Cognition relates to the thinking skills that allow us to function independently. Strokes, head injury, dementia, neurological diseases and emotional problems can cause cognitive difficulties, including trouble with attending to task, distraction and remaining on topic in conversation. The person may have memory problems; disorientation to person, place, time or situation; and/or difficulty learning new information. He or she may have language difficulties (see aphasia) and/or difficulty with solving problems. The person may exhibit unsafe behaviors, difficulty with planning/organization or with concrete or literal thinking skills. Visual-spatial-constructional problems may occur, which can lead to trouble with reading and writing.
Strategies for Working with Cognitive Patients
- Decrease distractions.
- Remind the person to stay on task/topic.
- Use simple, one-step directions.
- Use a simple journal to help with memory.
- Follow a daily routine.
- Remove unsafe objects and clutter from rooms/areas.
- Remind the patient to make eye contact with the speaker.
The person may have trouble producing clear, understandable speech or their speech may be slurred, which is the result of weakness or incoordination of the speech muscles.

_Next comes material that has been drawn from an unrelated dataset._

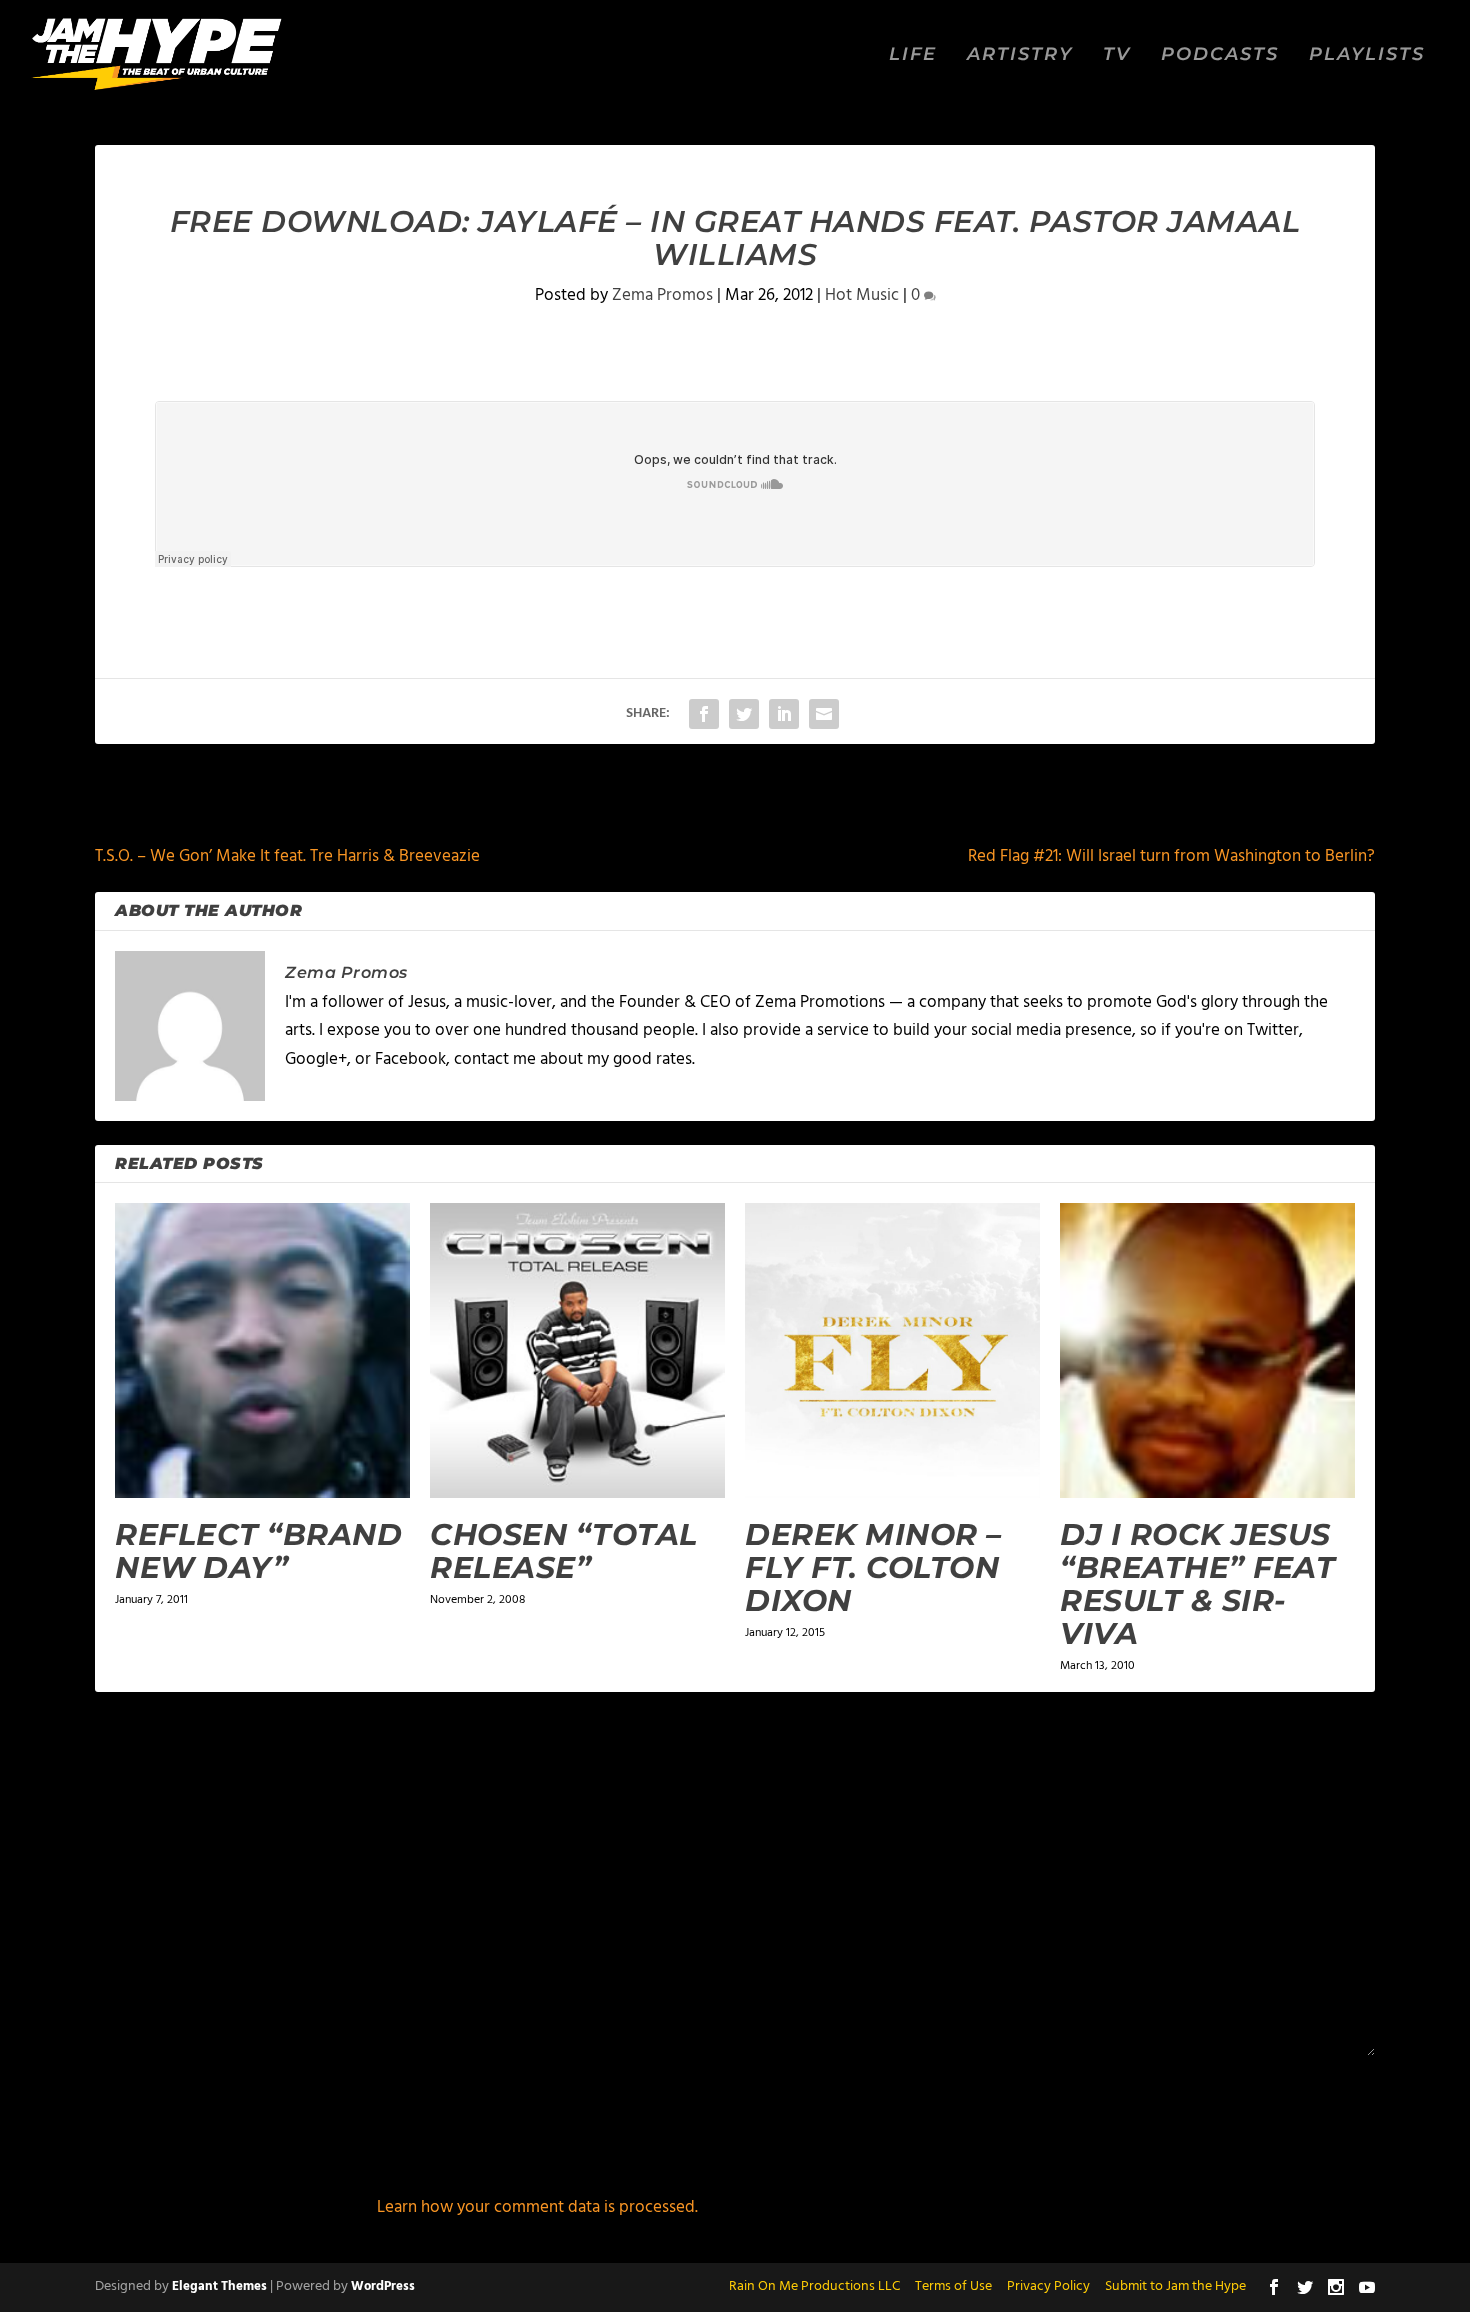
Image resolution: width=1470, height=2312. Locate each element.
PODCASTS (1220, 55)
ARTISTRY (1020, 55)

Dysarthria characteristics include a breathy, monotone or nasal voice; reduced loudness; face muscle weakness; lips and/or tongue weakness; and slow speech.
- Strategies for Working with Dysarthria Patients
- Reduce distractions and noise.
- Tell the person when you don't understand so he or she can try again.
- Try any type of communication, such as gestures or facial expressions.
- Be patient.
Dysphasia is when someone has trouble with chewing and/or swallowing food, liquid or saliva, and can be caused by stroke, brain injury, surgery, neurological disease or injury to the throat. Signs include trouble with beginning the swallow, holding food/liquid on one side of the mouth, coughing/choking/throat clearing during or after eating and/or drinking, and food/liquid "leaking" out of mouth.
Trouble with the normal fluency and time patterns of speech is called stuttering. There are many different theories on the causes of stuttering. The main characteristics of stuttering may include one or more of the following:
- audible or silent blocking of sounds/words
- repeating sounds/syllables
- prolonging words
- talking around the subject
- producing words with tension.
Characteristics of voice disorders include difficulty with pitch, intensity, quality or other communication problems. Voice disorders can be caused by changes in the tissue or structure, endocrine disorders or hormone imbalance, vocal fold motion/spasms, or misuse and abuse of the voice. Our speech therapists have also received specialized training utilizing the Lee Silverman voice treatment and Beckman oral motor techniques for treating patients with Parkinson's disease and other movement disorders.
Strategies for Taking Care of Your Voice
- Decrease the amount of talking.
- Decrease loudness.
- Quit smoking and/or use of certain drugs.
- Change environmental causes (dry, dusty or smoke-filled areas).